● Tugas Anda
(A) Sebutkan semua tujuan dan manfaat penyederhanaan birokrasi yang dinyatakan dalam teks tentang penyederhanaan birokrasi di bawah.
(B) Tolong lanjutkan teks tentang penyederhanaan birokrasi setelah kalimat terakhirnya.

● Bagian Dokumen
═══
Oleh : Alfisyah Kumalasari
Pemerintahan Jokowi-Ma’ruf terus berkomitmen mewujudkan penyederhanaan birokrasi. Selain bertujuan mempercepat pengambilan keputusan dan menghemat anggaran, penyederhanaan birokrasi juga mampu mewujudkan pola Pemerintahan berkelas dunia.
Pada masa sebelum reformasi dilakukan, aparatur atau SDM birokrasi banyak yang tidak berkompeten di bidang pekerjaan dan tidak profesional karena praktik-praktik nepotisme.Birokrasi menjadi gemuk karena harus menampung sanak saudara dan keluarga para pejabat atau penguasa dalam birokrasi.
═══
● Cuplikan Data
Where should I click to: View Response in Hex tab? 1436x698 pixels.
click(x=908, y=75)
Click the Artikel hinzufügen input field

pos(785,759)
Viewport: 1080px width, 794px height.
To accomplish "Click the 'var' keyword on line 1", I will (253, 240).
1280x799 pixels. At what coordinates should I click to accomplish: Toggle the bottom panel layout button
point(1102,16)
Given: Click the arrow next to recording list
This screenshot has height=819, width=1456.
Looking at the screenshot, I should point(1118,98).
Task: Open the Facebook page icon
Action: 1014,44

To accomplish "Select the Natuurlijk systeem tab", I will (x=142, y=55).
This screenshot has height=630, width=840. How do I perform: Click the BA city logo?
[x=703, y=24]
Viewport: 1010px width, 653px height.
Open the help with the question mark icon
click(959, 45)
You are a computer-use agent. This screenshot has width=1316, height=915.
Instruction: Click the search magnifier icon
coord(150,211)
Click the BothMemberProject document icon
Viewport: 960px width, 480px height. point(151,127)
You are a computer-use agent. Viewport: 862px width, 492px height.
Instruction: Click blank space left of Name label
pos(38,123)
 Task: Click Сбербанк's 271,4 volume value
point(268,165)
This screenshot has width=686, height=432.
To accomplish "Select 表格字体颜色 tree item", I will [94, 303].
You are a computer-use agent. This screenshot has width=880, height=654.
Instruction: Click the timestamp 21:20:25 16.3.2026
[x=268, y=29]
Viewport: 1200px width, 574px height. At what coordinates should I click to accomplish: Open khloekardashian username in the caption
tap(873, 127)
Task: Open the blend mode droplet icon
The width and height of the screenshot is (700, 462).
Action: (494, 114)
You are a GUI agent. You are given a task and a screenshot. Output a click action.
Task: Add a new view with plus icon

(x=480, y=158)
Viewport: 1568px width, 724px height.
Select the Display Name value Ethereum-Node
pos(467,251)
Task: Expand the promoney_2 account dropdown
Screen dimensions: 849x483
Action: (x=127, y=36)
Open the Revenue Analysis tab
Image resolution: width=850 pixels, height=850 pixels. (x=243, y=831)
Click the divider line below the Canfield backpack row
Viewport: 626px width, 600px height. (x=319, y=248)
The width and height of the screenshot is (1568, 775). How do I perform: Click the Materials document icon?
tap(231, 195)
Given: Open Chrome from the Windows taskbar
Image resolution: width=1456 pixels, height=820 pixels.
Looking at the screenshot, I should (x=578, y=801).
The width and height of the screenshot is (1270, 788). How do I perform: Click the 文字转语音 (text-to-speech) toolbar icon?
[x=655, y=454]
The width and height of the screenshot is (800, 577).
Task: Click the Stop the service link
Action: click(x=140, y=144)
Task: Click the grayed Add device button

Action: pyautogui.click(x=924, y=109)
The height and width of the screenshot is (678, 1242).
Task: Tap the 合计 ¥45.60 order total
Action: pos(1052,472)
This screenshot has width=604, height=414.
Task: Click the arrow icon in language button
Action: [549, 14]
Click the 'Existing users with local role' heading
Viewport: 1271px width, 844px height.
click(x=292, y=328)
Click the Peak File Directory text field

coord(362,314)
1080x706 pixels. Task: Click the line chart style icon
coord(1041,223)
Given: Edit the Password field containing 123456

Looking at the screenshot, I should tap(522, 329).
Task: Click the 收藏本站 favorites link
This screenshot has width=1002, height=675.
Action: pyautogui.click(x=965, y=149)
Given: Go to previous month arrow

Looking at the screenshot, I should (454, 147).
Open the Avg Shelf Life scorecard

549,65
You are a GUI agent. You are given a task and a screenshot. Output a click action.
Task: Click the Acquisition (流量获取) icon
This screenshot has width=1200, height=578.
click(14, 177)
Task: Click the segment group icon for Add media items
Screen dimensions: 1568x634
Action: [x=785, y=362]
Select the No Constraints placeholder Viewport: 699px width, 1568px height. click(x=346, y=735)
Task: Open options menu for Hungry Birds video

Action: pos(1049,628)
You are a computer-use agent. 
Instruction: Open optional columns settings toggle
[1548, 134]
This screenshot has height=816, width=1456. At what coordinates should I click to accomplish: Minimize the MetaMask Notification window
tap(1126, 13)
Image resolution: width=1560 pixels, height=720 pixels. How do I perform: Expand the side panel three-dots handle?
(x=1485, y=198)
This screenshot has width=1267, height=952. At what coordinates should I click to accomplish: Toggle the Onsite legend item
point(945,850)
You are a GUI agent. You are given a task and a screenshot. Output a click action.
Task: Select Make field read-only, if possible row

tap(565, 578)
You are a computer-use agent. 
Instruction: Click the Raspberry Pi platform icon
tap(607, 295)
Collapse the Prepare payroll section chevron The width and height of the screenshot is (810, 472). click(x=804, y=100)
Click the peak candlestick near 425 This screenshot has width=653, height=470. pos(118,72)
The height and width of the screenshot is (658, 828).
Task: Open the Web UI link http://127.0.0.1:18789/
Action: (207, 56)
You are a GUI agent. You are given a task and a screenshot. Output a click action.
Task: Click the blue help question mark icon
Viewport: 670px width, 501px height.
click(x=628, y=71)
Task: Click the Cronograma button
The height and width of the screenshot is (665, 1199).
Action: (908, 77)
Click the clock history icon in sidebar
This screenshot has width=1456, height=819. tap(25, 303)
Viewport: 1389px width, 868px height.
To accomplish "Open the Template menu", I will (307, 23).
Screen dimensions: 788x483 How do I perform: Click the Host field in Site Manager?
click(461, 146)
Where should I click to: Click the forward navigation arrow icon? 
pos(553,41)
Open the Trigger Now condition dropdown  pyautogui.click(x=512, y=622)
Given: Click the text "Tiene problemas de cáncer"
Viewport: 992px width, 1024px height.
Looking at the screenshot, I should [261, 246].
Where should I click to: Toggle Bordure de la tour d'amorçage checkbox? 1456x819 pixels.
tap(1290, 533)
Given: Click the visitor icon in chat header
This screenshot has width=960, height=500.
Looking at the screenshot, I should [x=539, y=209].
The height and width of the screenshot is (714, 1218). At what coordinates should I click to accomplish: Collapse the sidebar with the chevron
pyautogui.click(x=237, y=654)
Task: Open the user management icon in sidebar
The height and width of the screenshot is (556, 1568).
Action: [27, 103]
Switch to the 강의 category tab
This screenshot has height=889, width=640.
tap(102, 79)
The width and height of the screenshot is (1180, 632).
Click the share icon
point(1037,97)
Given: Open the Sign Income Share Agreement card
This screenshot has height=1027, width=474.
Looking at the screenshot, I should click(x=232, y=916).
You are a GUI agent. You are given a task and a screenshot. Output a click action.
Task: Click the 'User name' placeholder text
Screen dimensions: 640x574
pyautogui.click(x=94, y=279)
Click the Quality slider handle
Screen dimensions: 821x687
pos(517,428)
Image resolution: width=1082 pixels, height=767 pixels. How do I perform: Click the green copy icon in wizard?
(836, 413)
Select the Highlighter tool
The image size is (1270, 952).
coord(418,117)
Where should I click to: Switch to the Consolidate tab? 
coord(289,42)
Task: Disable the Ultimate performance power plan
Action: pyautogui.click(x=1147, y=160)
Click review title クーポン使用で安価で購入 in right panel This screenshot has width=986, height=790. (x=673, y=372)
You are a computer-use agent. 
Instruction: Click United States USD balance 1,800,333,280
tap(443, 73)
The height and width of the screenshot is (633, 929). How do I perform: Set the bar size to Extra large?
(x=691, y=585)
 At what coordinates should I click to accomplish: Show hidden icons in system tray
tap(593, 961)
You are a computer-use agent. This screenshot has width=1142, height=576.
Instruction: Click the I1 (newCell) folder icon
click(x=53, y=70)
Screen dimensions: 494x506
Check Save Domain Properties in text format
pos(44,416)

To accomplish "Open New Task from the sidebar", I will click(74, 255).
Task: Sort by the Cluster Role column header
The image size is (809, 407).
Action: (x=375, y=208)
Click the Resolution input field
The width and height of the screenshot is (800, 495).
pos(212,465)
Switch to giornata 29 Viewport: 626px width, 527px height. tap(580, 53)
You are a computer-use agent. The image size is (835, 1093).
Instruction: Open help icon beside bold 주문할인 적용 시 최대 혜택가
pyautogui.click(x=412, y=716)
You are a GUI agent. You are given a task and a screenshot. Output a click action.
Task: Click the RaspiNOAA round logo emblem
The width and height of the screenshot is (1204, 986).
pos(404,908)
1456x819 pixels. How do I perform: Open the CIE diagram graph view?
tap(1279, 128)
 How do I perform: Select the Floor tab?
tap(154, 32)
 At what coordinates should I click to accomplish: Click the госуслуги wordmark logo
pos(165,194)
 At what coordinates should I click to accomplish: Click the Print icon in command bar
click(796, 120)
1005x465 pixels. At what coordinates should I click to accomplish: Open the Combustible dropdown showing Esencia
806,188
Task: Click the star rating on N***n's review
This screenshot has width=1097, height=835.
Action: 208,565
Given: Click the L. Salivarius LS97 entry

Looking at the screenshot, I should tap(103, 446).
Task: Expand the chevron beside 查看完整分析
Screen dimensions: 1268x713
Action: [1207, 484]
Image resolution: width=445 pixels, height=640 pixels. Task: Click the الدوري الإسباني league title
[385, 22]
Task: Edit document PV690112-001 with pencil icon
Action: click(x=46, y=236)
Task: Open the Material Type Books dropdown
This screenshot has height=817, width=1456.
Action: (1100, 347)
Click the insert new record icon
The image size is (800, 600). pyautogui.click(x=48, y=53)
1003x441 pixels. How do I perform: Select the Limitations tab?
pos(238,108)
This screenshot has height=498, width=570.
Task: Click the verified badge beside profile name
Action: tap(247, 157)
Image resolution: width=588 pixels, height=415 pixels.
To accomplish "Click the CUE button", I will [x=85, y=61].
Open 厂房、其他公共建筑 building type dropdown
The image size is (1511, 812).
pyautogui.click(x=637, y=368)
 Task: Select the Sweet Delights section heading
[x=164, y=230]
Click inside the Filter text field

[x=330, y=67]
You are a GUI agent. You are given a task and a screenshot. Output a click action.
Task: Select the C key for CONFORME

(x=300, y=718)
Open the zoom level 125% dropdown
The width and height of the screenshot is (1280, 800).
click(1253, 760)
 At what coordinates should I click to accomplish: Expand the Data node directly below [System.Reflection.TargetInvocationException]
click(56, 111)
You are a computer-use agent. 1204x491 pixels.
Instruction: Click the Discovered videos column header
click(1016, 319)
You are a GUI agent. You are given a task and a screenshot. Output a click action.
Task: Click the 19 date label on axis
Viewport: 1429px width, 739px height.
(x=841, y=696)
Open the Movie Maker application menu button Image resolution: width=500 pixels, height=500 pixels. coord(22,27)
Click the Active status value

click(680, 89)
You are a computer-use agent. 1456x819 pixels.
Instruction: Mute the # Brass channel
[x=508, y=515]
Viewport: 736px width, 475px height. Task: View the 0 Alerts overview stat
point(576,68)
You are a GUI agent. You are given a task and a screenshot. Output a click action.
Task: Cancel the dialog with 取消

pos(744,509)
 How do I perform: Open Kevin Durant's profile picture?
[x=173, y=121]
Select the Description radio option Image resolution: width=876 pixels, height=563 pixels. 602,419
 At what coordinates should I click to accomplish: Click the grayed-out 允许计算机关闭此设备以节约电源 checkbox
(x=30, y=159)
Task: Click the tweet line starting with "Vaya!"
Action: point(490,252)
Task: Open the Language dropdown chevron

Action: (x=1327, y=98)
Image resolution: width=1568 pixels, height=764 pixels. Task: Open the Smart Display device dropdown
═══
● Tugas Terjawab
(A)
- Mempercepat pengambilan keputusan
- Menghemat anggaran
- Mewujudkan pola Pemerintahan berkelas dunia

(B)
Baca Juga
Rendahnya mutu aparatur atau SDM birokrasi kala itu bisa dilihat dari beberapa indikator seperti kemampuan pelayanan yang tidak optimal, dimana sebagian besar waktu tidak digunakan secara produktif, dan belum optimalnya peran-peran dalam menemukan terrobosan dalam menjalankan tugas sebagaimana diamanatkan.
Pada periode keduanya, Jokowi menginginkan adanya perampingan birokrasi atau dengan istilah reformasi birokrasi. Hal ini bertujuan agar birokrasi di Indonesia menjadi lebih efisien, rasional cepat dan tepat.
Pengamat kebijakan publik dari Banera Institute, Ferdy Hasiman menyambut baik rencana Presiden Joko Widodo (Jokowi) dalam memangkas birokrasi sebagai wujud reformasi birokrasi pasca reformasi 1998.
Menurut Ferdy, bukan hanya perkembangan dunia digital yang cepat, tetapi pelaku usaha juga ingin bergerak cepat agar bisa merespons pasar yang begitu cepat. Kecepatan itu tidak dibarengi dengan kecepatan perizinan di pemerintahan yang berjalan begitu lamban karena harus melewati rantai birokrasi yang berbelit atau begitu panjang.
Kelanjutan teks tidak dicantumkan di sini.